Outline, explain and evaluate the regulation of the Australian financial system from 1996 to the present. IntroductionRapid changes in the Australian financial system have been witnessed from 1980s to present. The previous decade has been concluded as a time of rapid regulatory change. In March 1997; financial system Inquiry (FSI) gave its report proposing new regulatory systems for Australian financial systems. In 1998 (APRA) Australian Prudential Regulation Authority was formed. Australian Securities and Investments Commission (ASIC) took the responsibility of ensuring that consumers are protected in the financial sector. In the same year, Payment system board was formed.
This was within the Reserve Bank of Australia (RBA) and in addition there was introduction of a fresh payment system regulation. Due to these innovations there were international and local developments in Australia. The financial sector Act 2001 began in the same year. In 2002 Financial Services Reform Act 2001 was established. This Act brought about new licensing, disclosure rules and conduct on financial intermediaries, participants and financial operators, (Bottomley, 2003). As noted from Australian Government (2007), APRA was been introduced in 2004.

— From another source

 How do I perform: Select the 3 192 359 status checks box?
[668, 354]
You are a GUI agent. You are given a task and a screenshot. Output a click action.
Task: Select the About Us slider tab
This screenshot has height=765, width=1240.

This was a body which dealt with licensing for the superannuation trustees, while in 2007 to date changes which result from Basel II and which lead to prudential regulations are being introduced. These regulatory changes have affected the financial sectors abundantly. Structures of financial system usually changes regularly due to financial innovations and inventions and also as a result of changes in the regulatory framework and economic environment. These factors have led to generation of major changes and as a result this period became the most eventful in the country’s financial history.
There was deregulation which was introduced by Campbell committee as a result of elimination of controls resulting to entry of foreign banks in the country. Deregulation also resulted to new markets and new financial institutions, (Green, 1991). Financial regulation is defined as actions that control and command decisions made by individuals in order to prevent individual decision making which would foresee public interest, (Bottomley, 2003). Regulation can be imposed by a third party or may also be self imposed. In many countries government intervenes in industries or markets through administrative laws, moral suasion, laws and also taxation.

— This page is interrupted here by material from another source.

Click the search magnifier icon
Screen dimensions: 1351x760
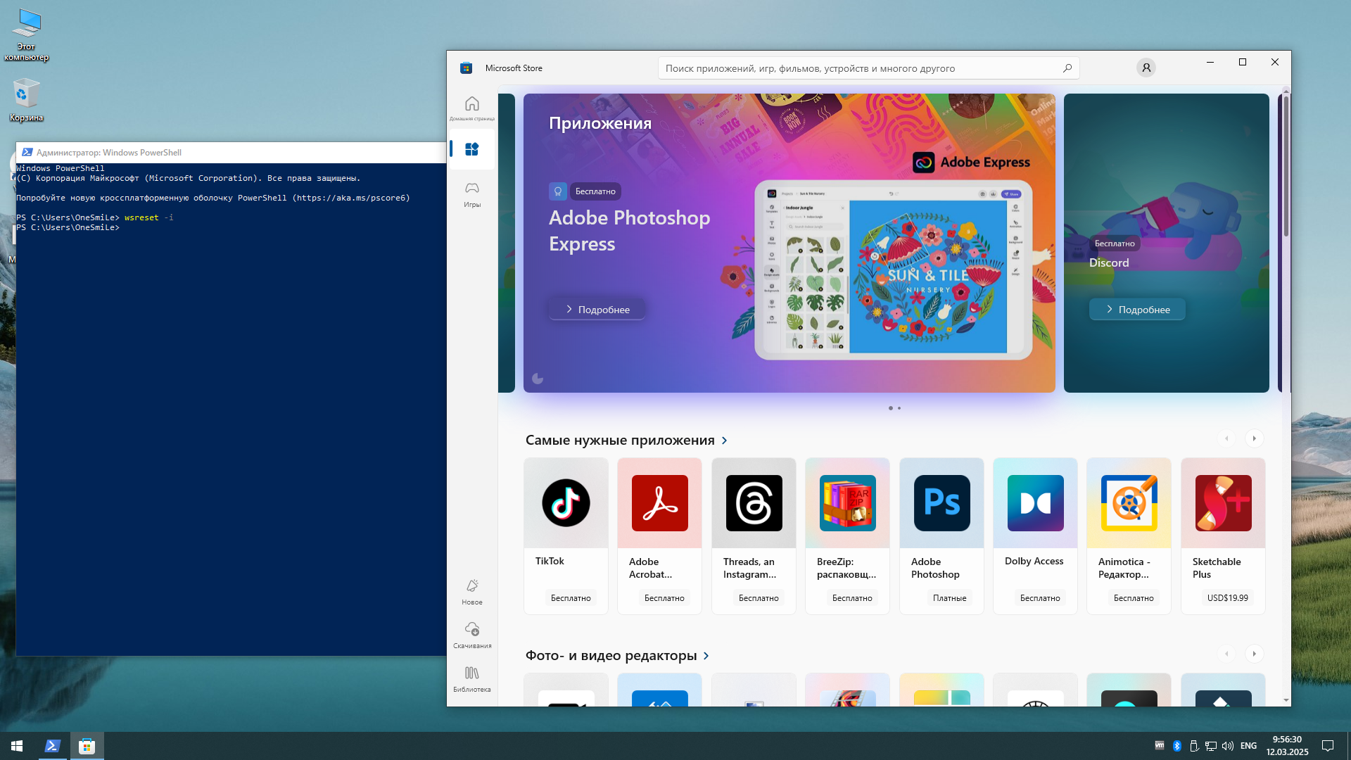point(1067,68)
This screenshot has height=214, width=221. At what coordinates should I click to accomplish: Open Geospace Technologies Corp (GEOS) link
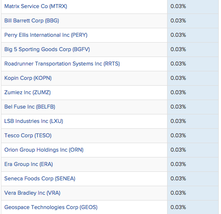[51, 207]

On the other hand, self regulation can be in form of codes of conducts or through industry associations. The performance and efficiency of the market is determined by the practice and design of regulatory framework. This means that market behavior will be shaped by regulatory framework. The benefits of good regulation are that it helps financial services to operate efficiently and profitably, (Hornstein, 2005). There is also confidence while carrying out businesses as companies can get loans in Australian markets at competitive rates with other world markets.
In order to increase the effectiveness and efficiency of the financial regulatory system Wallis report suggested that changes had to be made in the system. As a result of new technology, changing customer needs including economic policy reforms, the Australian financial system has resulted to new changes, (Green, 1991). Corporations and financial services commission (CFSC) has been recommended in the Australian financial system in order to take care of regulations of financial markets, corporations and also financial consumer protection. This would come in place of Australian securities commission which has been termed as inefficient and ineffective.
CFSC should be given powers by the legislature in order to be able to carry out its duties.